I have seen these for light fixtures, elevator buttons, local motor control like for an overhead door.
Never have seen regular plugs and switches on a box like that.


----------



## Barjack (Mar 28, 2010)

This is the "finished" product.

I reinstalled the cover plates as well. 

I'll let the inspector and homeowner argue about the legality. He wanted them reinstalled. 

That one in the door jam won't fit any other box that I know of. 

This had to be custom made, and probably field tapped for the devices, and nothing really lines up. The switches actually overlap once installed. 


Sent from my iPhone using electriciantalk.com


----------



## Jason Harper (Nov 7, 2014)

That is an old one. I have seen many of these kinds. But have you asked the owner why he wants to re install it . Its quite obsolete now . The mini switches are ridiculous.


----------



## Maple_Syrup25 (Nov 20, 2012)

Jason Harper said:


> That is an old one. I have seen many of these kinds. But have you asked the owner why he wants to re install it . Its quite obsolete now . The mini switches are ridiculous.


because its cool man! old scchool


----------



## fdew (Mar 26, 2009)

Your pix explains a lot. I bet that house was wired after it was built. It was easier to pull of the door trim and run wire behind it then it was to make holes in the walls.

It probably has outlets in the baseboards as well.

I like it.


----------



## Barjack (Mar 28, 2010)

Jason Harper said:


> That is an old one. I have seen many of these kinds. But have you asked the owner why he wants to re install it . Its quite obsolete now . The mini switches are ridiculous.


The owner wants it as close to the original as possible. 

This is a 1920's house, in almost pristine condition, and the idea is to keep it that way. Moving the two switches at the front door would mean an extensive amount of custom carpentry. Its not shown, but there are also original glass panels above and to the sides of the door casing.
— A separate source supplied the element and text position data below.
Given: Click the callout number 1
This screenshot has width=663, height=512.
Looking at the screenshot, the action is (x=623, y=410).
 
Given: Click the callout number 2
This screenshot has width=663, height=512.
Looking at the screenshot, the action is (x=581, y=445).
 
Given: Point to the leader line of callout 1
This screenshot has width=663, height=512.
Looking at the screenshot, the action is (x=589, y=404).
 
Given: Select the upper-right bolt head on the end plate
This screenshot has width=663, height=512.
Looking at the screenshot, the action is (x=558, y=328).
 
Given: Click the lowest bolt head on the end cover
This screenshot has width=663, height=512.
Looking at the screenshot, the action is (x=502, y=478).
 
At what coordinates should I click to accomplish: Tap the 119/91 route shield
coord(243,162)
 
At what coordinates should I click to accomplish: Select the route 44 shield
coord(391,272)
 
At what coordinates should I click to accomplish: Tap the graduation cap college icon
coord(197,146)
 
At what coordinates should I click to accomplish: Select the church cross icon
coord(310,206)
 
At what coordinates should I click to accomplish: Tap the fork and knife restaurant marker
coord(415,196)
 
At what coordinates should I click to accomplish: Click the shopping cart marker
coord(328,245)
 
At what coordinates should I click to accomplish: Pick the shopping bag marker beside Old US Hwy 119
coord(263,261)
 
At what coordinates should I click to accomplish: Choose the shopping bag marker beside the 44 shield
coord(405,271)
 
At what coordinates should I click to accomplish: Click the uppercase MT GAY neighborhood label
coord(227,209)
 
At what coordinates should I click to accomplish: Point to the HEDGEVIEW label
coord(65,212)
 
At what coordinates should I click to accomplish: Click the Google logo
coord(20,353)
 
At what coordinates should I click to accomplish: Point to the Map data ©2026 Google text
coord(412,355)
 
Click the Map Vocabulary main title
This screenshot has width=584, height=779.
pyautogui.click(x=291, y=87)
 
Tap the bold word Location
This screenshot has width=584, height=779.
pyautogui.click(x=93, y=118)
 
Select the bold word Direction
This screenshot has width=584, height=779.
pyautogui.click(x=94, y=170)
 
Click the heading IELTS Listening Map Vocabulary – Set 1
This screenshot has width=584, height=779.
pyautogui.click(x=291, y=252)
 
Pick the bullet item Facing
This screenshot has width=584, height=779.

The owner about did a back flip when we told him we were able to refish the wire. :thumbsup:


----------



## Barjack (Mar 28, 2010)

fdew said:


> Your pix explains a lot. I bet that house was wired after it was built. It was easier to pull of the door trim and run wire behind it then it was to make holes in the walls.
> 
> It probably has outlets in the baseboards as well.
> 
> I like it.


It was not wired after it was built. Owner has original blueprints and specs.

It kind of follows the timeline of a lot of other old houses in the historical area of my city: Original K&T, then 2 wire cloth NM, then in the 80's, someone rewired some of the circuits with modern NM, connecting it to the previous 2 wiring methods, and now I come in and rewire the whole thing.

That front door switch box had original K&T in it.

No baseboard receptacles. All boxes, save these "2 gangs" and 2 more switches in the dining and living rooms were in wood lathe and plaster walls.

We were able to rewire most of this house with minimal damage. We didn't even need to remove baseboards. We removed the old boxes, then expanded the holes to accommodate new cut in boxes (not easy or quick by the way; get yourself a good oscillating tool and plaster blade) and used the new opening to fish the wire from above or below.


----------



## fdew (Mar 26, 2009)

Thanks for the update. It is great that you are willing to work to keep things close to original. I bet it takes a lot of thinking on your feet as you work through these jobs.


----------